In [1]:
# importing required libraries
import urllib.request
from bs4 import BeautifulSoup as bs
import re
import pandas as pd
import sqlite3

In [2]:
# connecting with sqlite server and getting a cursor object to execute SQL queries
conn = sqlite3.connect("python_doc.db")        # Here I have named the database as 'test.db', you can changeit.
c = conn.cursor()

In [3]:
# making a list of few urls taken randomly from python official doccumentation
urls = ["https://docs.python.org/3/library/fractions.html","https://docs.python.org/3/library/random.html", "https://docs.python.org/3/library/statistics.html"]


modules = []
git_modules = []

for url in urls:
# load html code from a webpage
    page=urllib.request.urlopen(url)
    soup=bs(page,"lxml")             # I am using 'lxml' parser, you can leave it blank to use the default html parser that comes with BeautifulSoup

    # module name
    heading = soup.body.find("h1").text
    module = heading.split()[0]

    # git source code of the module
    source=soup.body.find_all("a",class_="reference external")[0]["href"]

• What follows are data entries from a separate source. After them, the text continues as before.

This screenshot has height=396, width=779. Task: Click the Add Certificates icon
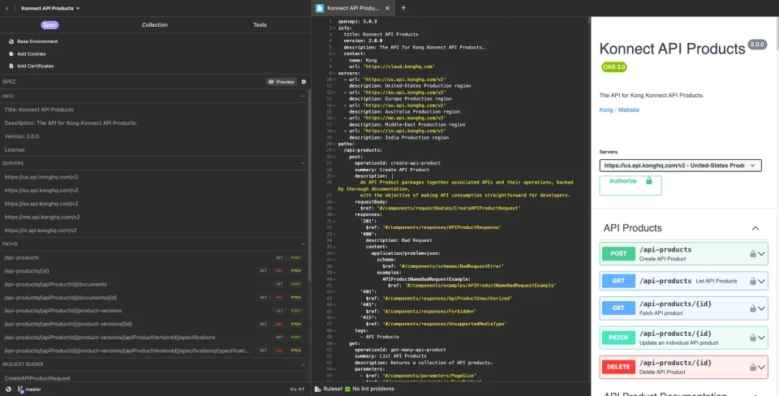[x=11, y=66]
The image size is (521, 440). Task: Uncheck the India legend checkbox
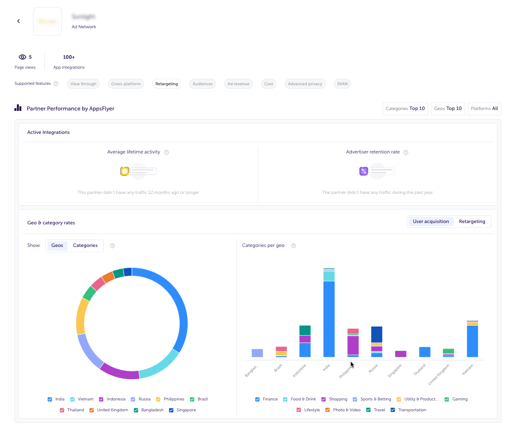pos(50,399)
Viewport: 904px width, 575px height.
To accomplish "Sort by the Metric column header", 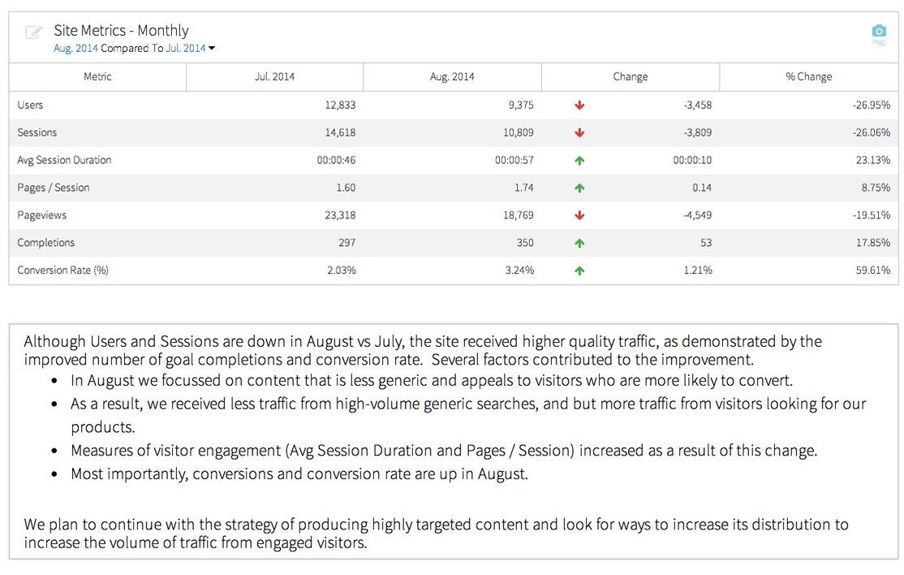I will coord(97,77).
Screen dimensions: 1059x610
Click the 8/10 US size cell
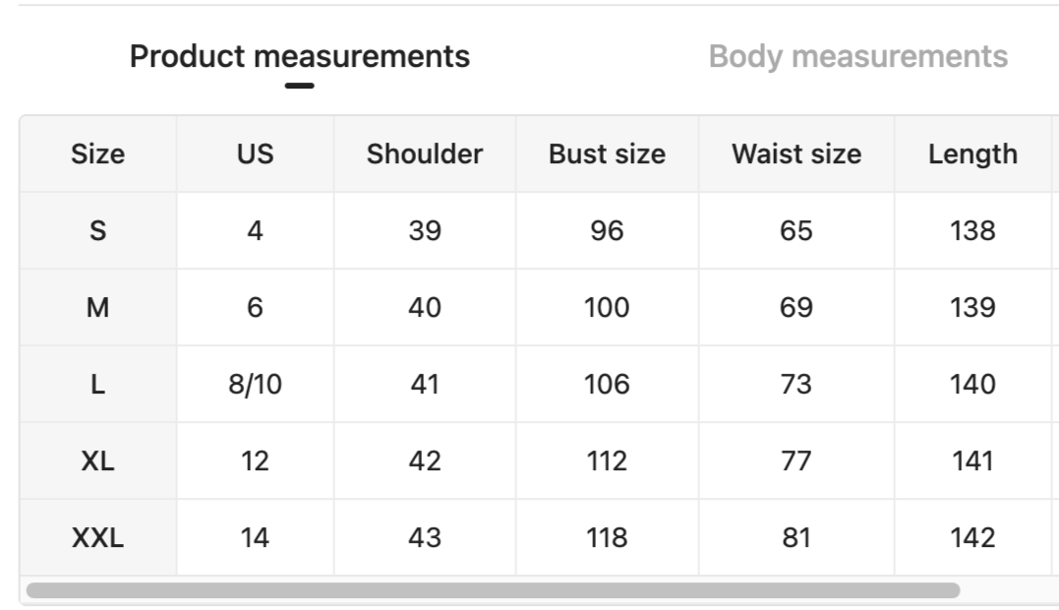coord(255,385)
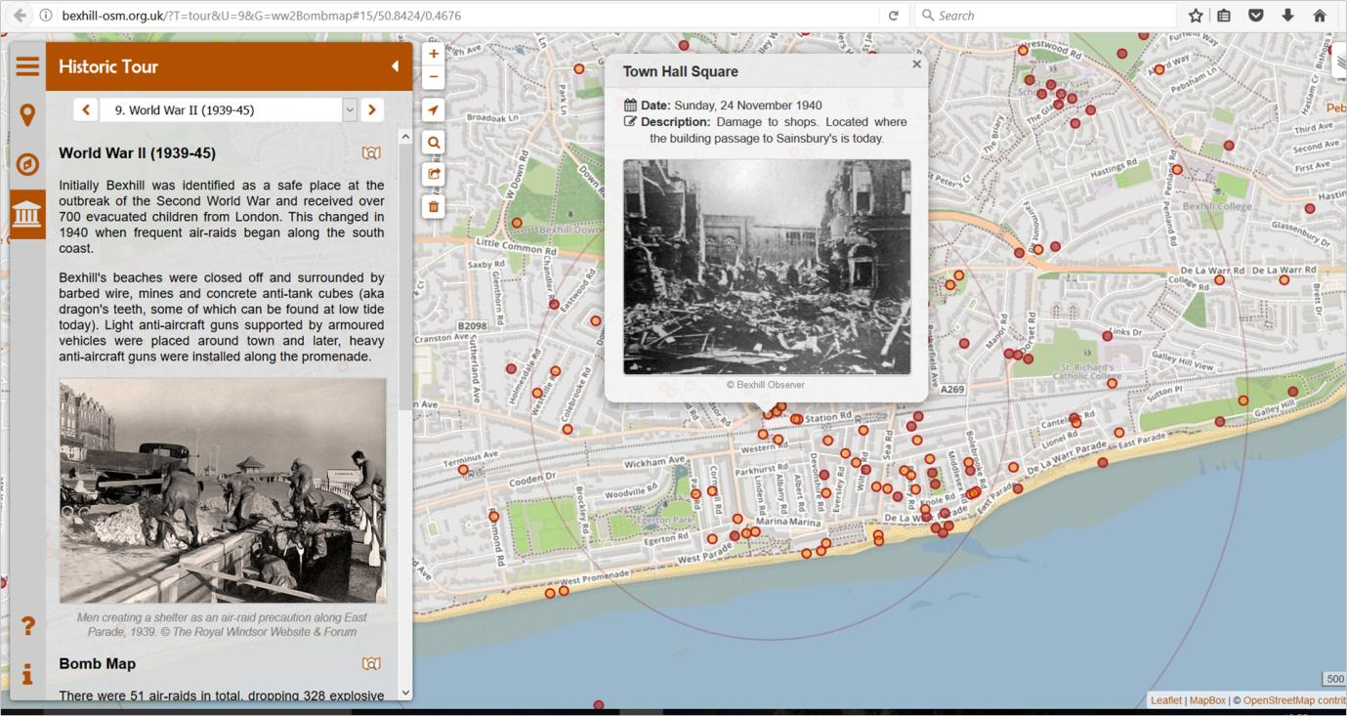View the Town Hall Square damage photo
The image size is (1347, 716).
tap(768, 267)
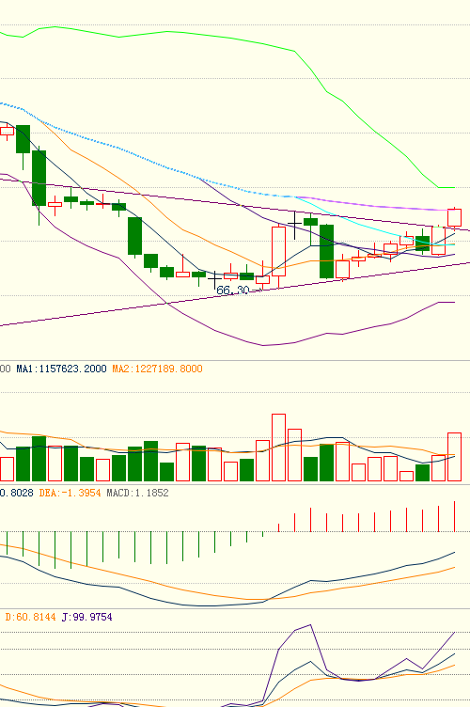
Task: Click the orange DEA:-1.3954 indicator label
Action: 70,493
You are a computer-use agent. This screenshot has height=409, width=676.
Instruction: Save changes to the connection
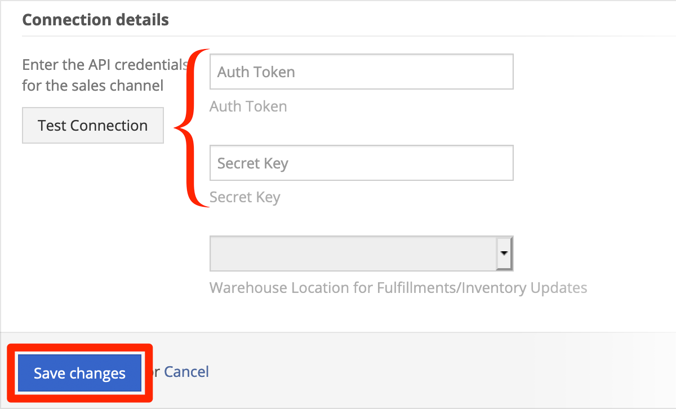click(79, 373)
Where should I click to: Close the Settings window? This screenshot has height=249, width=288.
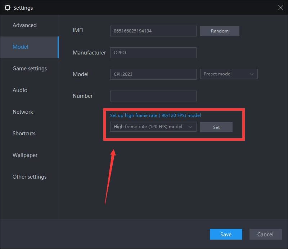point(280,8)
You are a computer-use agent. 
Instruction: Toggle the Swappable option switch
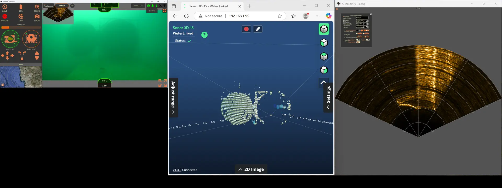click(358, 42)
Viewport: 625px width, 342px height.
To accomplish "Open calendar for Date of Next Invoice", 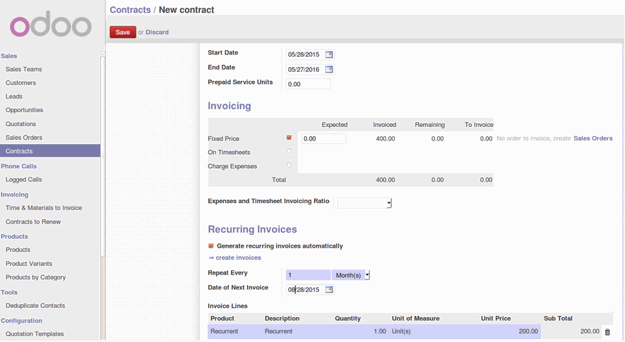I will [329, 289].
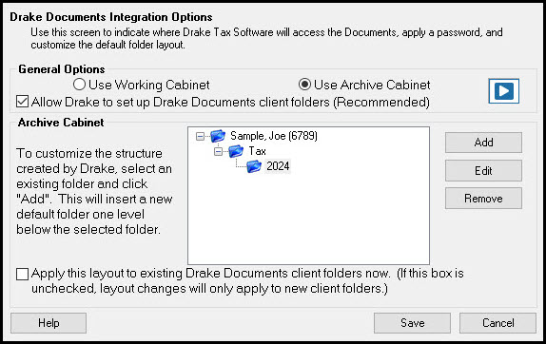Click the Edit button
Screen dimensions: 546x344
click(483, 170)
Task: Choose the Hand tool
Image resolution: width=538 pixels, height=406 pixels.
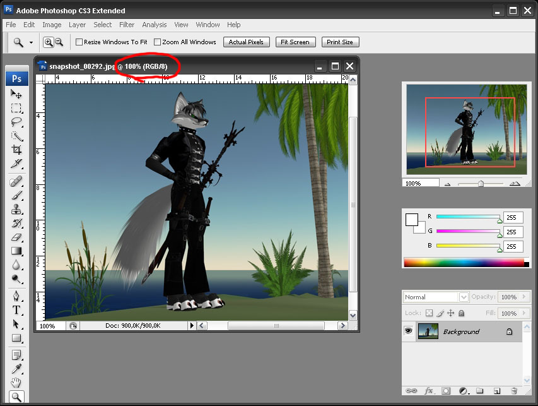Action: pyautogui.click(x=16, y=383)
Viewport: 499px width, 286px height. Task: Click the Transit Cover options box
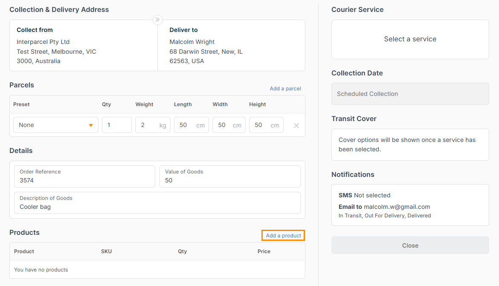(410, 145)
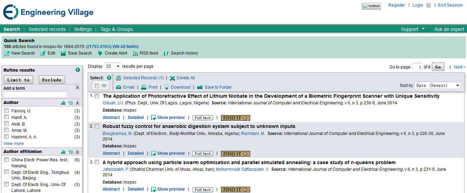Open the Tags & Groups tab
The image size is (467, 193).
[x=117, y=30]
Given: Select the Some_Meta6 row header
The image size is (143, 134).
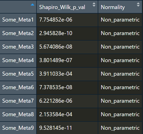Looking at the screenshot, I should (x=18, y=88).
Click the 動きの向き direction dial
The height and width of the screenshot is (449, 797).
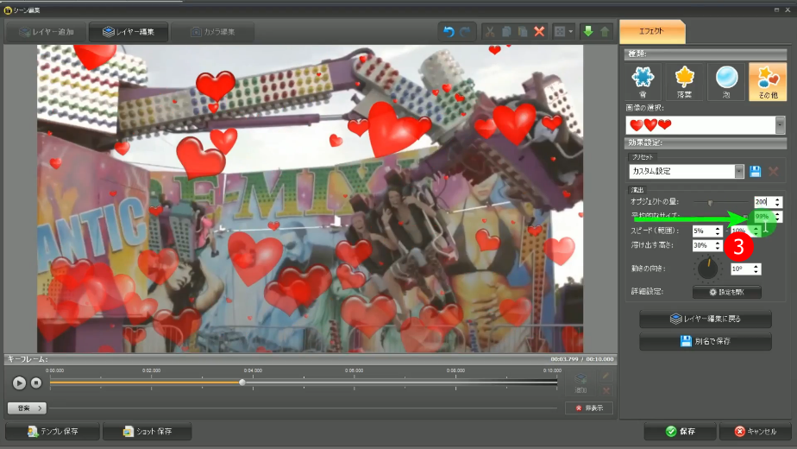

    # All the function names
    names = soup.body.find_all("dt")
    function_names = tuple(re.findall('id="({}.\w+)'.format(module), str(names)))

    # All the corresponding function usages
    description = soup.body.find_all("dd")
    function_usage = tuple(item.text.replace('\n', " ")for item in description)

    print(module, "function_names length: ", len(function_names))
    print(module, "function_usages length: ", len(function_usage))
    with conn:
        try:
            # Creating a dataframe
            dataframe = pd.DataFrame({"function_name": function_names,"function_usage": function_usage}, index=range(1, len(function_names)+1))
            modules.append(module)
            git_modules.append(source)
        except ValueError:
            print("\nParser detected that function_names and function_usage of '" +str(heading[:-1])+"' webpage does not have corresponding entries for each other, hence skipped that page\n")
            print("".center(90,"-"))
        else:
            # Converting it into a database table
            dataframe.to_sql("{}".format(module), conn, if_exists="replace",index=False)
            print("\n'"+str(heading[:-1]+"' data-table created successfully\n"))
            print("".center(90,"-"))

fractions function_names length:  10
fractions function_usages length:  11

Parser detected that function_names and function_usage of 'fractions — Rational numbers' webpage does not have corresponding entries for each other, hence skipped that page

------------------------------------------------------------------------------------------
random function_names length:  25
random function_usages length:  25

'random — Generate pseudo-random numbers' data-table created successfully

------------------------------------------------------------------------------------------
statistics function_names length:  30
statistics function_usages length:  30

'statistics — Mathematical statistics functions' data-table created successfully

------------------------------------------------------------------------------------------


In [4]:
# Create a table to list all the modules and commit all the changes to the database
with conn:
    mod_frame = pd.DataFrame({"module": modules,"source_code":git_modules})
    mod_frame.to_sql("module_list", conn, if_exists="replace",index=False)
    conn.commit()